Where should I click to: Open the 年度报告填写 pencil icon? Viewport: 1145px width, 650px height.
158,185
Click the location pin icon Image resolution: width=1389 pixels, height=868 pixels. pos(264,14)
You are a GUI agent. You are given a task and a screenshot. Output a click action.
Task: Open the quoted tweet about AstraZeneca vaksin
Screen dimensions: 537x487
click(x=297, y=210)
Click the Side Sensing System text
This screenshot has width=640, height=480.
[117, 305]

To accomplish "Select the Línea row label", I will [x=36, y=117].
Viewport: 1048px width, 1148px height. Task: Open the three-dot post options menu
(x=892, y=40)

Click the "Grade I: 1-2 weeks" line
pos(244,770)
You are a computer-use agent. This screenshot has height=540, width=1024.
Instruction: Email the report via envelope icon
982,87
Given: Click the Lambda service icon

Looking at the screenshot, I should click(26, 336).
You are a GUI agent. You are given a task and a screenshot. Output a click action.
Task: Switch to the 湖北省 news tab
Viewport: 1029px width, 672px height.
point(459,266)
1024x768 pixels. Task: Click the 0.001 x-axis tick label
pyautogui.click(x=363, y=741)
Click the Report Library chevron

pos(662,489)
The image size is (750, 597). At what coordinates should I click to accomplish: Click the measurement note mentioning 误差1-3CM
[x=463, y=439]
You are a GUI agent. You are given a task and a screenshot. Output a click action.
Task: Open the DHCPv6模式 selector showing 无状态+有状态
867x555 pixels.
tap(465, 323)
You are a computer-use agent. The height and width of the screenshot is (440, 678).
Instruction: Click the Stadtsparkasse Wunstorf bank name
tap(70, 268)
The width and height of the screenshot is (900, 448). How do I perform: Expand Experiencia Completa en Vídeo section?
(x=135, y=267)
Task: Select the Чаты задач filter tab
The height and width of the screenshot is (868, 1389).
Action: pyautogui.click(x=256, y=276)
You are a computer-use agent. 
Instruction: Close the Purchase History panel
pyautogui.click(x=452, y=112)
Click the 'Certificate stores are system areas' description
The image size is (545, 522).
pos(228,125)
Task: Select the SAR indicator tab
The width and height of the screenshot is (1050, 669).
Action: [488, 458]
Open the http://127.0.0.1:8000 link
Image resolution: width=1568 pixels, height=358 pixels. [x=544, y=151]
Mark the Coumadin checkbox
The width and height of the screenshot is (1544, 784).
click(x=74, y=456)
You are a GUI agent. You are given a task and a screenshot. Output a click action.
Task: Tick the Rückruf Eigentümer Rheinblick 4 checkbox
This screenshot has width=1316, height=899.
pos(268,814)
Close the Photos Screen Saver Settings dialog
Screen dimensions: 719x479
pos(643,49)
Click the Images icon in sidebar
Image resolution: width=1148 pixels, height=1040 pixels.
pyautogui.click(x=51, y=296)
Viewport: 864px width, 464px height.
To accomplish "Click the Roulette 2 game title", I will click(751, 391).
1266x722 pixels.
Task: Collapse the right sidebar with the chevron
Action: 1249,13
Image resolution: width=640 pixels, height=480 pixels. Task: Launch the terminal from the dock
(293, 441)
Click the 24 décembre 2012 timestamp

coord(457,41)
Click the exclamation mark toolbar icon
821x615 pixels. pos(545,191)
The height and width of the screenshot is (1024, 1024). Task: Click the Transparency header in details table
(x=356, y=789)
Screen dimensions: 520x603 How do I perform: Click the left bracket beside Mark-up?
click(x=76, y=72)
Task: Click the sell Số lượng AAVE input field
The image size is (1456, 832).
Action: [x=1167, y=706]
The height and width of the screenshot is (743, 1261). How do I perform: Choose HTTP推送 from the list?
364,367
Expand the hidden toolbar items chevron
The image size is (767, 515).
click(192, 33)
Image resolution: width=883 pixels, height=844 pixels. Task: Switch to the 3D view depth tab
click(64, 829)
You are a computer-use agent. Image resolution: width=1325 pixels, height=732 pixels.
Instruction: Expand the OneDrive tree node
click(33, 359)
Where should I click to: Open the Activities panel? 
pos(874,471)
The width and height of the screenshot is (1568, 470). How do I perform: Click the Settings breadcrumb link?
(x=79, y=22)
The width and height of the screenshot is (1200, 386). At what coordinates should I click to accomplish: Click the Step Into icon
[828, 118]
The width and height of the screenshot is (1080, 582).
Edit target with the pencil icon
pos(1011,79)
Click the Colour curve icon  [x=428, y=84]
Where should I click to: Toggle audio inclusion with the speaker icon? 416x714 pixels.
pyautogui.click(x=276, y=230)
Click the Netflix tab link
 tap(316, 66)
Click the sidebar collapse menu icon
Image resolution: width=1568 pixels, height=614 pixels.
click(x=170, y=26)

· · · · · · ·

* Exercise: An exact copy of every record above is required.

* Reply to the task:
Where should I click to: Open the 年度报告填写 pencil icon? Viewport: 1145px width, 650px height.
158,185
Click the location pin icon Image resolution: width=1389 pixels, height=868 pixels. pos(264,14)
You are a GUI agent. You are given a task and a screenshot. Output a click action.
Task: Open the quoted tweet about AstraZeneca vaksin
Screen dimensions: 537x487
click(x=297, y=210)
Click the Side Sensing System text
This screenshot has width=640, height=480.
[117, 305]

To accomplish "Select the Línea row label", I will [x=36, y=117].
Viewport: 1048px width, 1148px height. Task: Open the three-dot post options menu
(x=892, y=40)

Click the "Grade I: 1-2 weeks" line
pos(244,770)
You are a computer-use agent. This screenshot has height=540, width=1024.
Instruction: Email the report via envelope icon
982,87
Given: Click the Lambda service icon

Looking at the screenshot, I should click(26, 336).
You are a GUI agent. You are given a task and a screenshot. Output a click action.
Task: Switch to the 湖北省 news tab
Viewport: 1029px width, 672px height.
point(459,266)
1024x768 pixels. Task: Click the 0.001 x-axis tick label
pyautogui.click(x=363, y=741)
Click the Report Library chevron

pos(662,489)
The image size is (750, 597). At what coordinates should I click to accomplish: Click the measurement note mentioning 误差1-3CM
[x=463, y=439]
You are a GUI agent. You are given a task and a screenshot. Output a click action.
Task: Open the DHCPv6模式 selector showing 无状态+有状态
867x555 pixels.
tap(465, 323)
You are a computer-use agent. The height and width of the screenshot is (440, 678).
Instruction: Click the Stadtsparkasse Wunstorf bank name
tap(70, 268)
The width and height of the screenshot is (900, 448). How do I perform: Expand Experiencia Completa en Vídeo section?
(x=135, y=267)
Task: Select the Чаты задач filter tab
The height and width of the screenshot is (868, 1389).
Action: pyautogui.click(x=256, y=276)
You are a computer-use agent. 
Instruction: Close the Purchase History panel
pyautogui.click(x=452, y=112)
Click the 'Certificate stores are system areas' description
The image size is (545, 522).
pos(228,125)
Task: Select the SAR indicator tab
The width and height of the screenshot is (1050, 669).
Action: [488, 458]
Open the http://127.0.0.1:8000 link
Image resolution: width=1568 pixels, height=358 pixels. [x=544, y=151]
Mark the Coumadin checkbox
The width and height of the screenshot is (1544, 784).
click(x=74, y=456)
You are a GUI agent. You are given a task and a screenshot. Output a click action.
Task: Tick the Rückruf Eigentümer Rheinblick 4 checkbox
This screenshot has width=1316, height=899.
pos(268,814)
Close the Photos Screen Saver Settings dialog
Screen dimensions: 719x479
pos(643,49)
Click the Images icon in sidebar
Image resolution: width=1148 pixels, height=1040 pixels.
pyautogui.click(x=51, y=296)
Viewport: 864px width, 464px height.
To accomplish "Click the Roulette 2 game title", I will click(751, 391).
1266x722 pixels.
Task: Collapse the right sidebar with the chevron
Action: 1249,13
Image resolution: width=640 pixels, height=480 pixels. Task: Launch the terminal from the dock
(293, 441)
Click the 24 décembre 2012 timestamp

coord(457,41)
Click the exclamation mark toolbar icon
821x615 pixels. pos(545,191)
The height and width of the screenshot is (1024, 1024). Task: Click the Transparency header in details table
(x=356, y=789)
Screen dimensions: 520x603 How do I perform: Click the left bracket beside Mark-up?
click(x=76, y=72)
Task: Click the sell Số lượng AAVE input field
The image size is (1456, 832).
Action: [x=1167, y=706]
The height and width of the screenshot is (743, 1261). How do I perform: Choose HTTP推送 from the list?
364,367
Expand the hidden toolbar items chevron
The image size is (767, 515).
click(192, 33)
Image resolution: width=883 pixels, height=844 pixels. Task: Switch to the 3D view depth tab
click(64, 829)
You are a computer-use agent. Image resolution: width=1325 pixels, height=732 pixels.
Instruction: Expand the OneDrive tree node
click(33, 359)
Where should I click to: Open the Activities panel? 
pos(874,471)
The width and height of the screenshot is (1568, 470). How do I perform: Click the Settings breadcrumb link?
(x=79, y=22)
The width and height of the screenshot is (1200, 386). At what coordinates should I click to accomplish: Click the Step Into icon
[828, 118]
The width and height of the screenshot is (1080, 582).
Edit target with the pencil icon
pos(1011,79)
Click the Colour curve icon  [x=428, y=84]
Where should I click to: Toggle audio inclusion with the speaker icon? 416x714 pixels.
pyautogui.click(x=276, y=230)
Click the Netflix tab link
 tap(316, 66)
Click the sidebar collapse menu icon
Image resolution: width=1568 pixels, height=614 pixels.
click(x=170, y=26)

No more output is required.